ABOUT THIS EXERCISE: Look through the entries below, please, and copy every line with the word "agent".

STORED DATA:
== Segment start ==

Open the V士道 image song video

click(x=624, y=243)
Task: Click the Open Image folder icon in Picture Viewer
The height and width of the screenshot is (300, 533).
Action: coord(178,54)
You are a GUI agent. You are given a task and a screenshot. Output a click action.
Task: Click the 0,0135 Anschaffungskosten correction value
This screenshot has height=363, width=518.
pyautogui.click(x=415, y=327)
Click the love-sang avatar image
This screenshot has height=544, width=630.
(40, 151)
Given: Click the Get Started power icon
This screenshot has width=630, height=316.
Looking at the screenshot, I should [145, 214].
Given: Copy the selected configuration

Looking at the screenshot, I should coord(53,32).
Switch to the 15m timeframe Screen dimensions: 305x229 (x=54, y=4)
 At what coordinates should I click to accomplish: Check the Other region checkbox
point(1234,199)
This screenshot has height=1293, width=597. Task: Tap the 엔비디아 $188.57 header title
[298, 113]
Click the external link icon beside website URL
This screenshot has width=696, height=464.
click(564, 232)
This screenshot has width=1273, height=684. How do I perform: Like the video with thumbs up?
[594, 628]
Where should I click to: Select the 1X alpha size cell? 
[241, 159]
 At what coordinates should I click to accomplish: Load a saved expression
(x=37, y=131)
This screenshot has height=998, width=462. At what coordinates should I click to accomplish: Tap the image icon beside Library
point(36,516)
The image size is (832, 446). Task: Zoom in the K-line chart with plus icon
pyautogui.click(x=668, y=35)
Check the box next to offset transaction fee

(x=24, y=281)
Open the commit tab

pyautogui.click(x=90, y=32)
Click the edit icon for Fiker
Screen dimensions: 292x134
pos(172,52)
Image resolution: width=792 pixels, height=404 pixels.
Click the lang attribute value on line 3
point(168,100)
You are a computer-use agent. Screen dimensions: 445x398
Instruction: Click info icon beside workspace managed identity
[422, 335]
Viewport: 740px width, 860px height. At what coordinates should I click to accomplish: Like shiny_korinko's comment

== Segment end ==

ANSWER SPACE:
You are a GUI agent. You are given a task and a screenshot. Output a click action.
You are a computer-use agent. Screen dimensions: 445x398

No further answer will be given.